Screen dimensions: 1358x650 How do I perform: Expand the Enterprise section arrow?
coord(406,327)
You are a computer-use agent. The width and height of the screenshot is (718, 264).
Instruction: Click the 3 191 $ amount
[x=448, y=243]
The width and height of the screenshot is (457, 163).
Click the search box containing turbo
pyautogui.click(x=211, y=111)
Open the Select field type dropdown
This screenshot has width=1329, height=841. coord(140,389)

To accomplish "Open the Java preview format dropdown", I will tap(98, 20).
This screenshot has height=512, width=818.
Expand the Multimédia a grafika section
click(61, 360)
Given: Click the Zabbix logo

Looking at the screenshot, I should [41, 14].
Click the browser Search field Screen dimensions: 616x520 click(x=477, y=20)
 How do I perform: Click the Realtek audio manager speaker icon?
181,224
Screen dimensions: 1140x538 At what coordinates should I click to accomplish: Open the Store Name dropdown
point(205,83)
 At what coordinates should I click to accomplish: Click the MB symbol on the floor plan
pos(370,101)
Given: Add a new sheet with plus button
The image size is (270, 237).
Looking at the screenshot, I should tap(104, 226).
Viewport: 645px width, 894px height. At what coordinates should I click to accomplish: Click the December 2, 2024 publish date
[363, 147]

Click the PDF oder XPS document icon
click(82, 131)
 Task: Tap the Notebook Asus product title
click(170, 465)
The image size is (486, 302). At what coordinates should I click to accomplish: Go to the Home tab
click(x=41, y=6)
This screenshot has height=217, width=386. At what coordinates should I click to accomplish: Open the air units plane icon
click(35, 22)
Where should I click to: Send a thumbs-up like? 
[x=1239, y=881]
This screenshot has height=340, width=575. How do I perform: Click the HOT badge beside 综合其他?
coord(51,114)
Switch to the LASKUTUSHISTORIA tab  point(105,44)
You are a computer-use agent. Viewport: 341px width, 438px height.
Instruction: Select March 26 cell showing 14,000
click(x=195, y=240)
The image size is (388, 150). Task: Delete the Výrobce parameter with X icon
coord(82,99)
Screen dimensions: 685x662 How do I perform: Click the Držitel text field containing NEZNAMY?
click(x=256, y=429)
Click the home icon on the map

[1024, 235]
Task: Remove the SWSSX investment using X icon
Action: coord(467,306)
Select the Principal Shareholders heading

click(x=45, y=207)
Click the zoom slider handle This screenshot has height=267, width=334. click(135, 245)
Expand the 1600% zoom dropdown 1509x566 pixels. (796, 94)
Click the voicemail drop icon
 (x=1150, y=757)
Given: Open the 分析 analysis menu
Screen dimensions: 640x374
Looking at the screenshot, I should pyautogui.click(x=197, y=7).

::::

Return the rows exactly as they appear, from the line with "The width and height of the screenshot is (457, 163)." up to and including the line with "Switch to the".

• **REPLY**
The width and height of the screenshot is (457, 163).
Click the search box containing turbo
pyautogui.click(x=211, y=111)
Open the Select field type dropdown
This screenshot has width=1329, height=841. coord(140,389)

To accomplish "Open the Java preview format dropdown", I will tap(98, 20).
This screenshot has height=512, width=818.
Expand the Multimédia a grafika section
click(61, 360)
Given: Click the Zabbix logo

Looking at the screenshot, I should [41, 14].
Click the browser Search field Screen dimensions: 616x520 click(x=477, y=20)
 How do I perform: Click the Realtek audio manager speaker icon?
181,224
Screen dimensions: 1140x538 At what coordinates should I click to accomplish: Open the Store Name dropdown
point(205,83)
 At what coordinates should I click to accomplish: Click the MB symbol on the floor plan
pos(370,101)
Given: Add a new sheet with plus button
The image size is (270, 237).
Looking at the screenshot, I should tap(104, 226).
Viewport: 645px width, 894px height. At what coordinates should I click to accomplish: Click the December 2, 2024 publish date
[363, 147]

Click the PDF oder XPS document icon
click(82, 131)
 Task: Tap the Notebook Asus product title
click(170, 465)
The image size is (486, 302). At what coordinates should I click to accomplish: Go to the Home tab
click(x=41, y=6)
This screenshot has height=217, width=386. At what coordinates should I click to accomplish: Open the air units plane icon
click(35, 22)
Where should I click to: Send a thumbs-up like? 
[x=1239, y=881]
This screenshot has height=340, width=575. How do I perform: Click the HOT badge beside 综合其他?
coord(51,114)
Switch to the LASKUTUSHISTORIA tab  point(105,44)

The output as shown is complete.